Il va falloir que tu crées beaucoup de spectacles dans les années à venir. Nous avons besoin de toi ! 


Mille mercis, 


Guillaume Lasserre


Un certain regard sur la culture 


https://blogs.mediapart.fr/guillaume-lasserre/blog




Oui, Il y a tout. La lucidité désespérée et puis… la vie toujours ! Clément Rosset en parle bien à propos de son rapport à Cioran (ils pensent tous les deux la même chose, mais l’un en pleure quand l’autre en rit). On comprend un peu pourquoi : la vie a tout à voir avec l’être humain, mais sans doute très peu avec sa pensée. C’est plutôt le domaine de la névrose, la pensée… ou de la tristesse. (Enfin, je dis n’importe quoi, excuse-moi.)
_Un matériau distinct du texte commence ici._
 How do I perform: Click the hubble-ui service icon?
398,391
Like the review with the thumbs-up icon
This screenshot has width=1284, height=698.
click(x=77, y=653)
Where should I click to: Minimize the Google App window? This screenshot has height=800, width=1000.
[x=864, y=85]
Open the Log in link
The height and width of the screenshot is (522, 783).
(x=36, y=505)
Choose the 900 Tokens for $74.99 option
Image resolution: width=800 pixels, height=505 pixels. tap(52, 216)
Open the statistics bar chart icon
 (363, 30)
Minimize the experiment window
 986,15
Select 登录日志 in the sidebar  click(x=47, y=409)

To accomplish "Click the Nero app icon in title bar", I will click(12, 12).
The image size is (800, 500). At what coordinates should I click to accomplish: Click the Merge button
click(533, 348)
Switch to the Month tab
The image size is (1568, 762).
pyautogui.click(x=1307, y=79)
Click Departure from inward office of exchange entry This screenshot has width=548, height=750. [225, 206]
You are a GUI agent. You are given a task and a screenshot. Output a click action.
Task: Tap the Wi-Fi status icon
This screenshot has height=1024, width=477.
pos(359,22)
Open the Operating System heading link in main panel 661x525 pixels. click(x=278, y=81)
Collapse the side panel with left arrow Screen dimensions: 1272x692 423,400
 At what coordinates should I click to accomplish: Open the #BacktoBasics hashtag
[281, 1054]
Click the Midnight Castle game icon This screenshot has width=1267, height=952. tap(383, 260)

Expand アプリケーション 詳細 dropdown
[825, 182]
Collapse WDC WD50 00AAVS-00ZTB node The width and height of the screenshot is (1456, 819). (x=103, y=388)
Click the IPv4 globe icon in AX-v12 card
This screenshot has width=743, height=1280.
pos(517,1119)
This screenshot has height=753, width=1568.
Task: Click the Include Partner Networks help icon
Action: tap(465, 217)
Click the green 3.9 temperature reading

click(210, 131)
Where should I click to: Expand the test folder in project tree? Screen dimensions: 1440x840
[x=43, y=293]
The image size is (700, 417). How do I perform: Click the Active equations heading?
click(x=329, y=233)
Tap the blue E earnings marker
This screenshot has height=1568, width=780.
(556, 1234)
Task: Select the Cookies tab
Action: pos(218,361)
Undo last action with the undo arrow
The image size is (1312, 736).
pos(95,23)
Merci pour le lien avec Lois Weinberger que je ne connaissais pas, mais dont la référence ne me paraît pas étrange, au contraire, en plein dans le sujet. J’avais voulu travailler sur l’idée de jardin pour un spectacle au mois de juin à partir du moment où j’avais vu qu’il y avait, au théâtre du Rond-Point, des fenêtres à la salle qu’on m’offrait qui pouvaient faire entrer la lumière du soir. C'était Je m’occupe de vous personnellement, inspiré des idées de Gilles Clément (j’avais remarqué qu’en remplaçant le mot « jardin » par le mot « théâtre », dans ses citations, ça disait une part de mon rêve). Je me souviens que Patrice Chéreau l'avait vu, ce spectacle. Aussi Jean-Marie Patte qui m'avait écrit. Un jardinier à qui je m’étais adressé, Vincent Lahache (nom inoubliable pour un jardinier délicat), m’avait proposé, dans cette lumière de juin, un jardin de « mauvaises herbes ». Armelle Héliot (du « Figaro ») avait fait une critique malheureusement négative de ce spectacle qu’elle avait vu quand il était sans doute encore trop frais — heureusement on jouait trois semaines et ça avait fini — d’ailleurs du jour au lendemain — par devenir un succès —, mais j’avais pris le temps de la remercier pour une phrase qui, sans peut-être qu’elle en ait eu conscience, définissait exactement ce sur quoi nous avions travaillé (de mémoire) : « Les interprètes sont excellents ; le problème, c’est qu’Yves-Noël Genod les considère un peu comme des plantes humaines ». (Une justesse que d’autres critiques plus positives, comme il arrive, n’avaient pas touchée.)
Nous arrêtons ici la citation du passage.